You’re unable to do anything right.
You shouldn’t have been born.
While you eat the food I put on the table…”
You are a bad kid.
You are awful/bad person
While you live under my roof…
You sister/brother is better than you.
You brother / sister is more handsome/beautiful than you.
Your sister/brother/friend/cousin is much more smarter than you!”

Aggressive Parents Creates Aggressive children – Don’t expect polite, calm and sweet kids when your behavior towards them is exactly the opposite. Teach by example. When I first married I and my husband had a hard time to adapt to each other. Although I know it wasn’t all my fault, I still can say that many big fights would had been avoided if I hadn’t been taught like an animal to be in a “self-defense mode” all the time. I still struggle to keep it shut down. As my mind is used to be pointed negatively my first reaction is “to attack” back. Fortunately I have a wonderful husband and a calm environment where I live in and these have helped me a lot.
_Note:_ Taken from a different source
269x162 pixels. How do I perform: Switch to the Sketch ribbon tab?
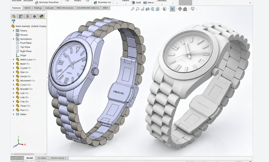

I can say I am doing a lot better now.

Compliments Can Do Much More than Negative Comments:

It’s not a shame to say : “ You look gorgeous today, more than usual “, or you did a good job with the dishes”, “Thanks for cleaning your room. It looks good”, “You’ are good Kid”
A recent study published on Forbes tells us how compliments works in our brain. In accordance to the Professor Norihiro Sadato from The National Institute For
Physiological Sciences In Japan:
“To the brain, receiving a compliment is as much a social reward as being rewarded money. We’ve been able to find scientific proof that a person performs better when they receive a social reward after completing an exercise. Complimenting someone could become an easy and effective strategy to use in the classroom and during rehabilitation.”

Permittivity is Not Love :

Do not get confused with your behavior towards kids. There’s a narrow line between a emotionally responsible parent and a permissive one. Your kids need rules to follow and to know what’s off limits to them. Always explain why you have that rules and how this can help them in the present or future.

Think Before your Speak:

Watch what you say and mainly how you say.

I decided very long ago that I would not let myself to develop some kind of “ Stockholm syndrome”. My mind has been captivated for a very long time in the darkness of insecurity and low self esteem that my parents placed me into. I am breaking the chain to my hostage. I will not repeat the same mistake they did to me with my child.
My daughter’s mind will be free. I will create an image in the mirror of her as being a beautiful, capable, worthy child of God that is meant to do amazing things, that is capable to make her dreams come true and that’s is all she will see when looking at herself. I want my daughter’s mind to fly away freely and she’ll fly without ever have knew chains.